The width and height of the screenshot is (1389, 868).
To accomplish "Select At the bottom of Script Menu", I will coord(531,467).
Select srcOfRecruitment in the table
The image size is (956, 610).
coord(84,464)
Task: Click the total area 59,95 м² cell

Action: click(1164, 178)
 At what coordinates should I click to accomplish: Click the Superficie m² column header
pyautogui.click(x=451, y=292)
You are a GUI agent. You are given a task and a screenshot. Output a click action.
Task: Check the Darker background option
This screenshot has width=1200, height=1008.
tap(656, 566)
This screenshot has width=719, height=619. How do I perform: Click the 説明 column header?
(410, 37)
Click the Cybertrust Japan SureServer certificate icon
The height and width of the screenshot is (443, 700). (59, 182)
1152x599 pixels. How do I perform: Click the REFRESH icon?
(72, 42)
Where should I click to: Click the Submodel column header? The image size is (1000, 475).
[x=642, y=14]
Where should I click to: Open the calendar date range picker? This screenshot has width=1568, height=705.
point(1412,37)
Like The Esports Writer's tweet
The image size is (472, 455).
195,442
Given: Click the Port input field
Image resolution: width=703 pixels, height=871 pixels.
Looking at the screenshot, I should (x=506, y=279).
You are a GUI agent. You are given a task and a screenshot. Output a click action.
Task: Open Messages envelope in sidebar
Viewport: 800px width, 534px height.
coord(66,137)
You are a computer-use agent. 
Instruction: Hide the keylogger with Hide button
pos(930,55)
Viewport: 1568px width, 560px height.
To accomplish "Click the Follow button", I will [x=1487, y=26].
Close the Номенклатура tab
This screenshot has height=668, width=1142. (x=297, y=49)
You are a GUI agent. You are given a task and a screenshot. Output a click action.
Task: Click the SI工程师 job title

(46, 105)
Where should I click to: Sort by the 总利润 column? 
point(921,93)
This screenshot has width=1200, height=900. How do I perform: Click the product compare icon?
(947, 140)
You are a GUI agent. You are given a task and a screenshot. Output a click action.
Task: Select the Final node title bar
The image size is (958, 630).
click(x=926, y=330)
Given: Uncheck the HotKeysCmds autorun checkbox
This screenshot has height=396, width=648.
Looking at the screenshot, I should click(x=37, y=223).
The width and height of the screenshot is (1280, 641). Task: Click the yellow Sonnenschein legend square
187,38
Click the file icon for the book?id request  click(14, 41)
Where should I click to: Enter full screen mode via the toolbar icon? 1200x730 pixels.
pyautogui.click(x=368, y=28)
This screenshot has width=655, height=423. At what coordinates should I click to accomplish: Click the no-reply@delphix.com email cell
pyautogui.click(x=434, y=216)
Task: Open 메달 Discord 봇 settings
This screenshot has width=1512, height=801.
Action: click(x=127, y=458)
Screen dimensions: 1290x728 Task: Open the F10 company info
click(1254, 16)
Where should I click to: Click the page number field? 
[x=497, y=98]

= = = = = = =

Exercise: In the listing above, the lines from the one containing "The width and height of the screenshot is (1280, 641)." through the one containing "Click the file" must be set down exactly, with no other lines.

Written answer:
The width and height of the screenshot is (1280, 641). Task: Click the yellow Sonnenschein legend square
187,38
Click the file icon for the book?id request  click(14, 41)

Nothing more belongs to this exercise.